#### PROBLEM TO WORK ON
Starting at the line with "Given: Click notification bell in header A", copy each line through the last one below exactly as written, without any pictures.

#### Saved entries
_____
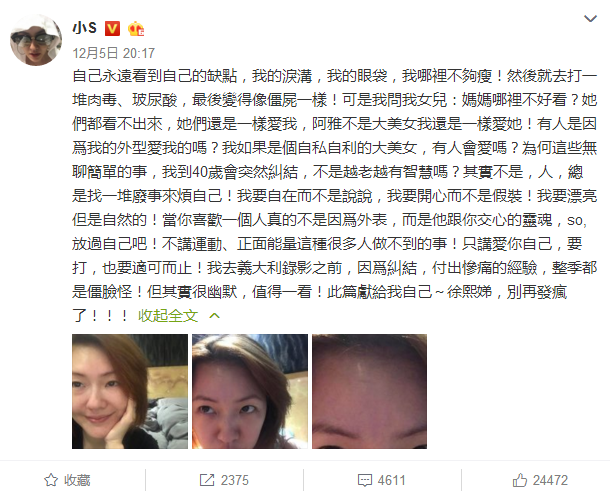Screen dimensions: 610x491
Task: Click the 收藏 favorite label
Action: pos(77,480)
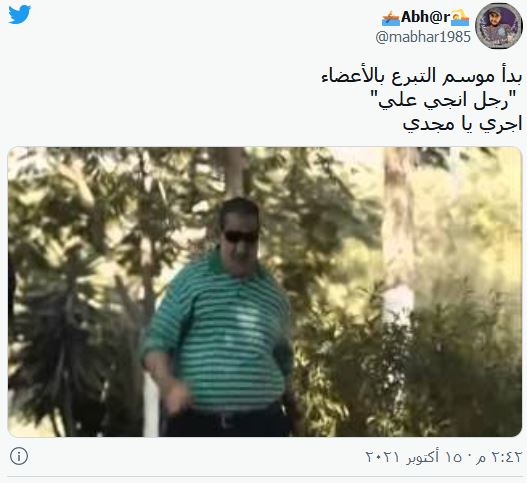Select the first tweet line about التبرع بالأعضاء
The height and width of the screenshot is (483, 527).
click(422, 77)
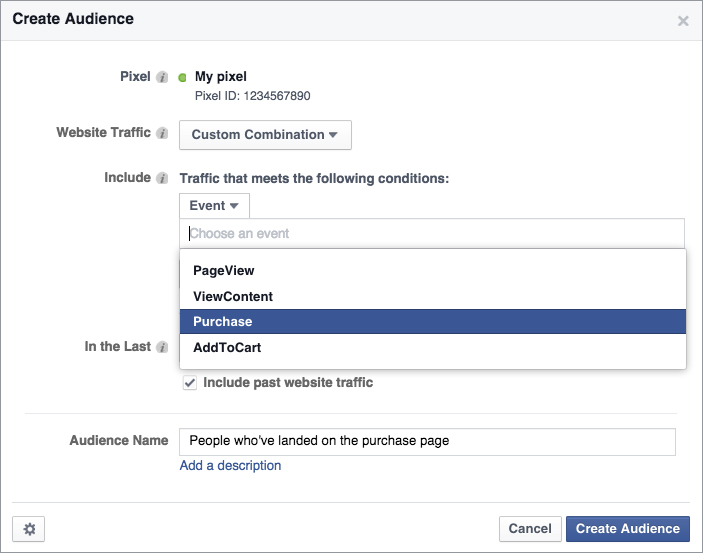
Task: Click the info icon beside Include
Action: (162, 178)
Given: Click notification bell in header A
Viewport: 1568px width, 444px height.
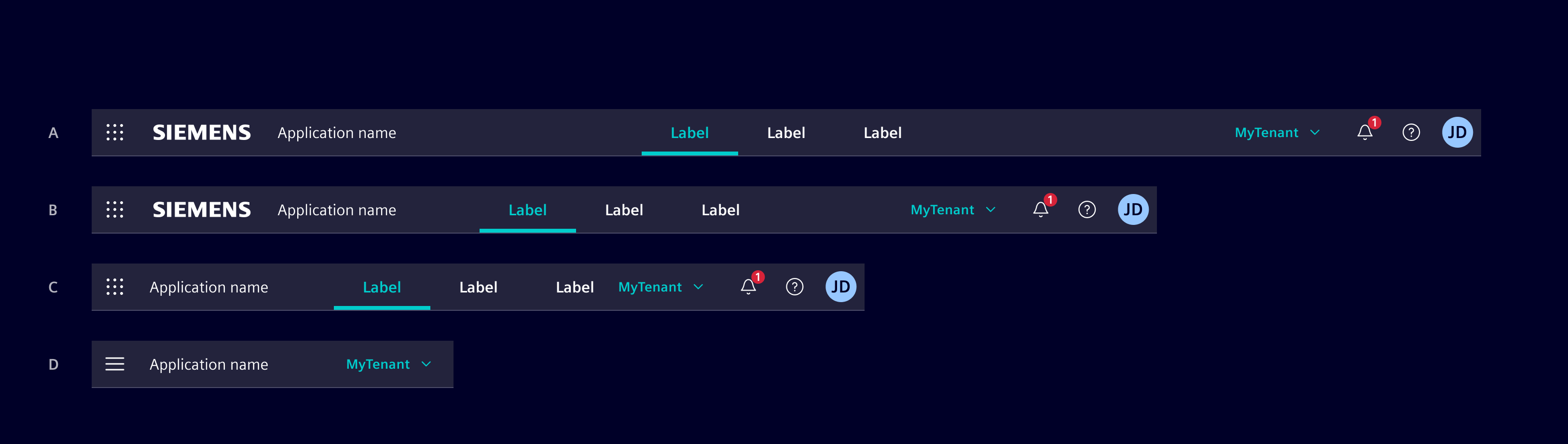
_____
#### REPLY TO THE TASK
Given: Click notification bell in header A
Viewport: 1568px width, 444px height.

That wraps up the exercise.